Prognosis

Without treatment, early mortality usually occurs in the first year of life. Early and accurate diagnosis, in conjunction with early treatment, improves overall survival in patients with SCID. A review of registry data from the European Blood and Marrow Transplant Network and the Center for International Blood and Marrow Transplantation showed that underlying genotype and immunophenotype, in conjunction with early transplantation, predict early survival.[46]

Haematopoietic stem cell transplantation

Overall survival rates of approximately 95% have been reported in patients who undergo haematopoietic stem cell transplantation (HSCT) for SCID within the first 3.5 months of life.[8][10] Human leukocyte antigen (HLA)-matched related grafts are the treatment of choice, but most patients do not have this option available.

A study from the Primary Immune Deficiency Treatment Consortium collected data from 240 patients with SCID who received HSCT at 25 different transplant centres between 2000 and 2009. Transplantation prior to 3.5 months of age was associated with a 5-year survival rate of 94%.[10] Five-year survival was greatest among those patients who received transplants from matched sibling donors (97%); the comparable figure for patients receiving grafts from unrelated donors was 58% to 79% (depending on graft source and T-cell depletion).[10]

Data from a European series following 475 patients from 1968 to 1999 have shown 3-year survival rates for all SCID phenotypes to be 80% for matched sibling donors.[46][63] Survival rates for SCID patients who received transplants from unrelated matched donors were lower at 70%, and transplants from HLA-unmatched donors were lowest at 50%.[46][63] In the absence of a related HLA-matched donor, unrelated HLA-matched donor grafts result in better immune reconstitution and clinical outcomes than from a mismatched related donor.[50] A study of 338 patients with SCID who received HSCT from 2006 to 2014 showed a 2-year overall survival of 81.1%, with no differences among SCID genotypes.[64] Outcomes for adenosine deaminase deficient SCID (ADA-SCID) have been particularly favourable in recent years. A retrospective case series of 33 patients with ADA-SCID who received HSCT between 1989 and 2020 reported an overall survival at 8 years of 90.9% (95% CI 79.7 to 100.0%), with an overall survival after 2007 (n=21) of 100%.[65]

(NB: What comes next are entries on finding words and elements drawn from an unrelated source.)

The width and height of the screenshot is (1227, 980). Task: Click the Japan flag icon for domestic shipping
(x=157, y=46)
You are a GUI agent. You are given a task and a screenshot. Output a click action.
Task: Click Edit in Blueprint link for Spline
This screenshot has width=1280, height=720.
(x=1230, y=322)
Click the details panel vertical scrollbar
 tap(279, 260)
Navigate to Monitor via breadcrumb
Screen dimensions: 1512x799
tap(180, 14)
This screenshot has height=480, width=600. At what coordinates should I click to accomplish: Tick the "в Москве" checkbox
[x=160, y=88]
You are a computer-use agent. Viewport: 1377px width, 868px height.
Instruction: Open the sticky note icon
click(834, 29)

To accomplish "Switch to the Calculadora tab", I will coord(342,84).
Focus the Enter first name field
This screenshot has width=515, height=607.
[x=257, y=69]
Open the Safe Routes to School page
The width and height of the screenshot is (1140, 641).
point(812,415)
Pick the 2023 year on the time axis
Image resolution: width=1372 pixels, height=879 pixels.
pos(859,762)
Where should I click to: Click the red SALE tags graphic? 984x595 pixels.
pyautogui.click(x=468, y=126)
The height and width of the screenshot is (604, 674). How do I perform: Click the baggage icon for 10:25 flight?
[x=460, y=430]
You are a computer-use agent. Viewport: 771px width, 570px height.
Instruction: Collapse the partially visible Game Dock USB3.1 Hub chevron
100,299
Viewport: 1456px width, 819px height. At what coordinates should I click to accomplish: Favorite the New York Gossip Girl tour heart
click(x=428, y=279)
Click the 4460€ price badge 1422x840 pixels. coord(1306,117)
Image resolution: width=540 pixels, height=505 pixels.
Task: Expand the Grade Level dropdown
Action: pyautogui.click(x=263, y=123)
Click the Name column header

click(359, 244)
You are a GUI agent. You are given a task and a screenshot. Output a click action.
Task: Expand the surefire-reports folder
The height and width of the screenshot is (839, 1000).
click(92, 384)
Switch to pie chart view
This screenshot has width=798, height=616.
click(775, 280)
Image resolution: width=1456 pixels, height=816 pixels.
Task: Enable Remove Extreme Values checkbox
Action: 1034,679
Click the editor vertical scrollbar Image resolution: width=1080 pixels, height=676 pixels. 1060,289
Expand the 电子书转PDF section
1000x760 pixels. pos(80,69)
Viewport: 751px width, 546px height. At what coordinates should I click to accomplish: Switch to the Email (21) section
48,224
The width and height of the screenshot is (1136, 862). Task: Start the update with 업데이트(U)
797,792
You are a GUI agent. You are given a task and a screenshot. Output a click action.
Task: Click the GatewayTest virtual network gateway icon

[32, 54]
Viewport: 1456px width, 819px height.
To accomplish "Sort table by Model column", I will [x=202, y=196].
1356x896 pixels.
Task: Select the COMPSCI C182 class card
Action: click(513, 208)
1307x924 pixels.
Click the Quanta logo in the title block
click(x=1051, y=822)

Enzyme replacement therapy

Long-term outcomes in patients treated with pegylated adenosine deaminase (PEG-ADA) have not been prospectively studied, but immune reconstitution appears to be variable.[54] In a European cohort, continued immunoglobulin replacement was required in 40% of patients treated with PEG-ADA for one year, and overall survival among those who received PEG-ADA alone (i.e., no HSCT) was 85%.[55] Patients receiving enzyme replacement therapy for ADA-deficient SCID gradually develop decreased levels of T cells, B cells, and natural killer cells with sub-optimal proliferative responses.[53]

Patients with adenosine deaminase deficiency SCID are often started on enzyme replacement therapy with the goal of proceeding to HSCT if a matched sibling or family donor is available.[12]